Quest’anno, le Giornate dell’Attivismo saranno dedicate alla campagna “Pechino 2008. Olimpiadi e diritti umani in Cina”. I Gruppi locali di Amnesty International, tra cui anche quello di Reggio Calabria, organizzeranno iniziative per esprimere solidarietà ai difensori dei diritti umani che sono in carcere per aver denunciato le violazioni commesse nel periodo pre-olimpico e per ottenere la loro immediata scarcerazione. La tutela dei difensori dei diritti umani cinesi rientra tra gli obiettivi della campagna relativa alla Cina, unitamente al riconoscimento della libertà di espressione, all’adozione di leggi che garantiscano un processo equo ed imparziale e all’abolizione della pena di morte.

Sabato 24 e domenica 25 maggio sarà proposto alla cittadinanza di farsi fotografare accanto al volto di un difensore dei diritti umani cinese perseguitato in Cina. Un modo simbolico per sostenerlo, spendendo il proprio volto per la loro libertà.

Le Giornate dell’Attivismo rappresentano un altro forte richiamo alla Cina, affinché rispetti l’impegno di migliorare la situazione dei diritti umani, assunto nel 2001 di fronte al Comitato olimpico internazionale, al momento dell’assegnazione dei Giochi olimpici del 2008. Questo richiamo avrà i nomi e i cognomi di Bu Dongwei, Shi Tao, Chen Guangcheng e Ye Guozhu, uomini condannati da leggi che negano l’esercizio di diritti fondamentali e in favore dei quali saranno raccolte delle firme.

Bu Dongwei. (noto anche come David Bu) il 19 giugno 2006 è stato condannato a due anni e mezzo di “rieducazione attraverso il lavoro” a Pechino per "aver ostacolato l’applicazione della legge nazionale e aver disturbato l’ordine sociale " dopo che la polizia aveva ritrovato nella sua abitazione opuscoli del movimento Falun Gong.

Shi Tao è un giornalista condannato a dieci anni di reclusione per avere diffuso via internet la direttiva del governo cinese che invitava i media a non riportare opinioni contrarie alla politica del governo, in occasione dell’anniversario dei fatti di piazza Tienanmen. La complicità di Yahoo, che ha fornito i dati di Shi Tao al governo cinese, ha reso possibile l’arresto e la condanna nel 2005 del giornalista, tuttora detenuto nel carcere di Chishan e costretto ai lavori forzati.

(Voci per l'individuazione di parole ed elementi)

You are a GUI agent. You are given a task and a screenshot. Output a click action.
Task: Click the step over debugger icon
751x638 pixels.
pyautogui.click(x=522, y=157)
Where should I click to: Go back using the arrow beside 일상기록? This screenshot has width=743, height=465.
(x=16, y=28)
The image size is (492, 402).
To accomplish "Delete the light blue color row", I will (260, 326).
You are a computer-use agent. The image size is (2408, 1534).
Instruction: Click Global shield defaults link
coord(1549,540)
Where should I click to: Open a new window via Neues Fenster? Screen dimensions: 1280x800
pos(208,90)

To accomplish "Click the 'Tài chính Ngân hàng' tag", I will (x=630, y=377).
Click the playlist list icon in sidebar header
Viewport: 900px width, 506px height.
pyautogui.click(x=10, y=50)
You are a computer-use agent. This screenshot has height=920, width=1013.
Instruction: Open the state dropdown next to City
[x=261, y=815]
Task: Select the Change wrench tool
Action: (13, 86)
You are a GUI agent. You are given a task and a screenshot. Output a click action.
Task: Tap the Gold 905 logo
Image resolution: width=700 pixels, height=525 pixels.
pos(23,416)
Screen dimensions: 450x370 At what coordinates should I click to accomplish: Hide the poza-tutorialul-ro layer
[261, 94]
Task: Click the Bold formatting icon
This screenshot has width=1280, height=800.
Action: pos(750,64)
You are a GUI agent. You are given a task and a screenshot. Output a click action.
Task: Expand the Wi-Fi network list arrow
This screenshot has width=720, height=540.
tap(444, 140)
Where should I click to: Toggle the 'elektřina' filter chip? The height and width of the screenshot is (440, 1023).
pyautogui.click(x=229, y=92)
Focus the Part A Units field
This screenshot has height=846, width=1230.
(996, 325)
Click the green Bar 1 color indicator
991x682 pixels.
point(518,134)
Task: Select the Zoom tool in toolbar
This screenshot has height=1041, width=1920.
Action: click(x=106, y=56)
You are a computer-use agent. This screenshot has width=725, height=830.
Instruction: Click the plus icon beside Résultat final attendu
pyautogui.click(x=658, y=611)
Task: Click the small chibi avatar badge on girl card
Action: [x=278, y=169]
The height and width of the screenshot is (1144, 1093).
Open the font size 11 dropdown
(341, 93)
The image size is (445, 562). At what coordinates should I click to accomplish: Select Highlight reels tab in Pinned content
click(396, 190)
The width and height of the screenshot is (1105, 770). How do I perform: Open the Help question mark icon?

REQUISITI:
**A)** Secondo il testo su Pechino 2008 e i diritti umani in Cina, in quale carcere è detenuto Shi Tao?
**B)** Riprendi il testo su Pechino 2008 e i diritti umani in Cina a partire dalla sua ultima frase.

SOLUZIONI DELL'ESERCIZIO:
**A)** Nel carcere di Chishan.

**B)**
Chen Guangcheng, consulente legale non vedente, protagonista di campagne contro la pianificazione familiare forzata, è stato condannato nell’agosto 2006 a quattro anni e tre mesi di reclusione per “danneggiamento di proprietà pubblica e assembramento di persone per bloccare il traffico”. Prima del processo aveva trascorso un anno agli arresti domiciliari.

Nel 2003 alcuni ufficiali del distretto di Xuanwu a Pechino si sono alleati con i costruttori e hanno forzato i residenti a trasferirsi in un’altra zona della città. Tra le proprietà sgomberate vi erano un ristorante e un alloggio per i quali Ye Guozhu non ha ancora ricevuto un adeguato risarcimento.
Il 24 agosto 2004, Ye Guozhu ha chiesto il permesso ufficiale per una manifestazione pubblica. Il 18 dicembre è stato, per questo, accusato di “disturbo dell’ordine pubblico” ed è stato condannato a quattro anni di carcere; condanna poi confermata in appello.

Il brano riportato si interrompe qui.